In [1]:
from pathlib import Path
import pandas as pd
import sys
import os
# add project root to sys.path
sys.path.append(os.path.abspath(".."))

from cdrlib.pipeline import load_all_days, build_master_parquet




ROOT = Path.cwd().parent           # repo root 
DATA_DIR = ROOT / "data"
OUT_PARQUET = ROOT / "milan_cdr_master.parquet"


In [6]:
files = load_all_days(DATA_DIR, pattern="sms-call-internet-mi-*.csv")
len(files), files[0], files[-1]

(7,
 WindowsPath('c:/Users/tempadmin.DESKTOP-C50JUBO/Desktop/DS Roadmap/CDR Mobility & Traffic Analytics Project/data/sms-call-internet-mi-2013-11-01.csv'),
 WindowsPath('c:/Users/tempadmin.DESKTOP-C50JUBO/Desktop/DS Roadmap/CDR Mobility & Traffic Analytics Project/data/sms-call-internet-mi-2013-11-07.csv'))

In [7]:
cdr = build_master_parquet(files, OUT_PARQUET)
cdr.head(3)

Unnamed: 0,square_id,time_interval,sms_in,sms_out,call_in,call_out,internet
0,1,2013-11-01 00:00:00,2.0843,1.1047,0.5919,0.4293,57.799
1,1,2013-11-01 01:00:00,1.1637,0.77,0.1906,0.1942,44.0469
2,1,2013-11-01 02:00:00,0.4156,0.3004,0.0279,0.136,41.2071


In [8]:
print("Rows:", len(cdr))
print("Date range:", cdr["time_interval"].min(), "→", cdr["time_interval"].max())
print("Unique cells:", cdr["square_id"].nunique())


Rows: 1679994
Date range: 2013-11-01 00:00:00 → 2013-11-07 23:00:00
Unique cells: 10000


In [9]:
import geopandas as gpd

gdf = gpd.read_file(DATA_DIR / "milano-grid.geojson")
gdf["square_id"] = gdf["cellId"].astype("int32")

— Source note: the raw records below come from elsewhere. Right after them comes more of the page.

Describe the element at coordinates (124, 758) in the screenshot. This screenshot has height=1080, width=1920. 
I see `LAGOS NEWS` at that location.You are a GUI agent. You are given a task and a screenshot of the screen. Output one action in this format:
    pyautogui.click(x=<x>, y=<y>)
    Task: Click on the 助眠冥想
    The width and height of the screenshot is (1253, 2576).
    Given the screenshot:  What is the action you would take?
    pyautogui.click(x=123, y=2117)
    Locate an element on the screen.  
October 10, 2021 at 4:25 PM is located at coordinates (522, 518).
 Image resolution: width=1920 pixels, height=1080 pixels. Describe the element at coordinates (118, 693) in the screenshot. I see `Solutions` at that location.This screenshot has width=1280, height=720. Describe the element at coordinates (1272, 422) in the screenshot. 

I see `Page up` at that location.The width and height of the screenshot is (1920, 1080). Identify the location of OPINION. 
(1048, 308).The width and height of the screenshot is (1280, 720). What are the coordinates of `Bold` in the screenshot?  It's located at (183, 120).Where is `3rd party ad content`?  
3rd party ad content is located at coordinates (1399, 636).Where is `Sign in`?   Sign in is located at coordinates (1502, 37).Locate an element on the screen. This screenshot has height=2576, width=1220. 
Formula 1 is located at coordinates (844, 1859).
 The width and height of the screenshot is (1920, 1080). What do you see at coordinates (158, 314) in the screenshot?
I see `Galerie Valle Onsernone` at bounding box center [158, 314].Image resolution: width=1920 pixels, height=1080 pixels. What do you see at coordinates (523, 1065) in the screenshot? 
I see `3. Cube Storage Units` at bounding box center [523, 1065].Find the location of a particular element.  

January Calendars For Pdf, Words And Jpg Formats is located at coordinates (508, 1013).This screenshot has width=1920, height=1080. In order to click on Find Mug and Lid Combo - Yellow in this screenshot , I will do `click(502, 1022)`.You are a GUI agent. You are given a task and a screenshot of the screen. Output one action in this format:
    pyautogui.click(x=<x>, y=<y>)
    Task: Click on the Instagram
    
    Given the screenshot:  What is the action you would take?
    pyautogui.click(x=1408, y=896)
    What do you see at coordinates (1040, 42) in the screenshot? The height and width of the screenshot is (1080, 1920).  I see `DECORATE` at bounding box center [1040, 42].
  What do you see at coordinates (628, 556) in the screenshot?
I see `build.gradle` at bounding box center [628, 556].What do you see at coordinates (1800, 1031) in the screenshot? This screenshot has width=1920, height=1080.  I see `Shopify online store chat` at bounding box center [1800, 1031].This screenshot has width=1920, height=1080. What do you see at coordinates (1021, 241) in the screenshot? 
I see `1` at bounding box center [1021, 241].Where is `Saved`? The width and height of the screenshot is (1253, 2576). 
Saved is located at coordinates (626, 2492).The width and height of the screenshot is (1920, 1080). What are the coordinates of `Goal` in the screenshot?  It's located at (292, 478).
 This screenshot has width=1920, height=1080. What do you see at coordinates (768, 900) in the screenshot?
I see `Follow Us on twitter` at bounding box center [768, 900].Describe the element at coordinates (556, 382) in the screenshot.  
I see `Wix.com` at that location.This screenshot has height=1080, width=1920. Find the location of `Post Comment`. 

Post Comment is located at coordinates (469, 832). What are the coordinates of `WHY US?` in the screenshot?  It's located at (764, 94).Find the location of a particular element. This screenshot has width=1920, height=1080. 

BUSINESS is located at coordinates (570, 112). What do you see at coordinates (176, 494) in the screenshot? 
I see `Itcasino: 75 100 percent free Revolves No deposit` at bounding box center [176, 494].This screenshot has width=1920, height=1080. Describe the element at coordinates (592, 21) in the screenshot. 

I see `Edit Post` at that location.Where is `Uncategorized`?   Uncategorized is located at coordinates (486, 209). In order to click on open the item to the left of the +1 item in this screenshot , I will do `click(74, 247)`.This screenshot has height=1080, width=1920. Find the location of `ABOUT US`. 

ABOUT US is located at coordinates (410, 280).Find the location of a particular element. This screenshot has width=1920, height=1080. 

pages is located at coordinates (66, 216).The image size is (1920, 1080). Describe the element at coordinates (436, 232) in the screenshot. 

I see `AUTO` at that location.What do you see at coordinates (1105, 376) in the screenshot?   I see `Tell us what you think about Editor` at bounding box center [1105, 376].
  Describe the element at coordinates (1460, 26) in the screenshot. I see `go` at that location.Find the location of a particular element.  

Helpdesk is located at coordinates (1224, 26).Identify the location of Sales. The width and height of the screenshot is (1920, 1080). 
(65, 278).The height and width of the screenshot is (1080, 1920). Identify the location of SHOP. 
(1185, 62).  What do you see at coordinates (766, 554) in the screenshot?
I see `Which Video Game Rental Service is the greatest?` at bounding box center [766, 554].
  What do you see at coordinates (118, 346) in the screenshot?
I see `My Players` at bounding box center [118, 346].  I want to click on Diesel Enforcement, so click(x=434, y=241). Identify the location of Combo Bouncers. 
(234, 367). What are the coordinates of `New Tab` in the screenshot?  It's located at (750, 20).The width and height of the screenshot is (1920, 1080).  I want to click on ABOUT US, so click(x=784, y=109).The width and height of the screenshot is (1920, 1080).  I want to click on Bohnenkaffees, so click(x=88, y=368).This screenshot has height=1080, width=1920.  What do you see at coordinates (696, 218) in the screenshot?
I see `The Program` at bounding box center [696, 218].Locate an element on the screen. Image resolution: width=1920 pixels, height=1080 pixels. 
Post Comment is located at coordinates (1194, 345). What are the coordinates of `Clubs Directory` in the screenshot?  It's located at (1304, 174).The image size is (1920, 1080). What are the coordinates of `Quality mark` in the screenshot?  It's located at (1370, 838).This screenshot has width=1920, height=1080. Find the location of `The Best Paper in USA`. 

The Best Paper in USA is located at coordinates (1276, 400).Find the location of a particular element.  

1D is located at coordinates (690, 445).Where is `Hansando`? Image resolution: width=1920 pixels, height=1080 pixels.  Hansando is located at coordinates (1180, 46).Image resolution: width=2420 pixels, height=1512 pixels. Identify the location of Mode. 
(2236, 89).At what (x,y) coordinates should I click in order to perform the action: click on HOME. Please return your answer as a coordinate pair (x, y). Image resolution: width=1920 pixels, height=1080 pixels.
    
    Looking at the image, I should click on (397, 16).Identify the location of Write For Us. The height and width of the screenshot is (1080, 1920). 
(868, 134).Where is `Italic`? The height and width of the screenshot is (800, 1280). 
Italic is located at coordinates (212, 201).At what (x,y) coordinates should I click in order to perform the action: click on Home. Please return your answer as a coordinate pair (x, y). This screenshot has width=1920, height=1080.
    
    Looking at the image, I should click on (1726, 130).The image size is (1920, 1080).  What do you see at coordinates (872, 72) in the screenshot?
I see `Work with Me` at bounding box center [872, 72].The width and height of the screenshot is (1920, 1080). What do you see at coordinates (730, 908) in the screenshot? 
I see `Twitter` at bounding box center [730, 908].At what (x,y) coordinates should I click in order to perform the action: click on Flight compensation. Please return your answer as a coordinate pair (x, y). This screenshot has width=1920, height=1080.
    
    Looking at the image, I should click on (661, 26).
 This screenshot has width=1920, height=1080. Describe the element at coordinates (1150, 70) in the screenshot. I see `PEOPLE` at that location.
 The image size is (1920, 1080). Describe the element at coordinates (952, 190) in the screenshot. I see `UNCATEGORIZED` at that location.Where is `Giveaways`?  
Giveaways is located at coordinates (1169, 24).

cent = gdf.to_crs(4326).centroid
centroids = pd.DataFrame({
    "square_id": gdf["square_id"].astype("int32"),
    "lon": cent.x.round(6),
    "lat": cent.y.round(6),
})
centroids.to_csv(ROOT / "milan_cell_centroids.csv", index=False)
centroids.head()



  cent = gdf.to_crs(4326).centroid


Unnamed: 0,square_id,lon,lat
0,1,9.012991,45.357743
1,2,9.015991,45.357743
2,3,9.018992,45.357743
3,4,9.021992,45.357742
4,5,9.024993,45.357741


## 📌 Conclusions (Notebook 1 — Data Loading & Preparation)

- Successfully loaded all **raw daily CSVs** of Milan mobile phone activity.  
- Built a unified **Parquet master dataset** (`milan_cdr_master.parquet`) with consistent schema.  
- Extracted the official **grid cell centroids** from the GeoJSON and exported as CSV.  

➡ Notebook 1 establishes the **data foundation**: clean, standardized, and geospatially enabled — ready for EDA and clustering in Notebook 2.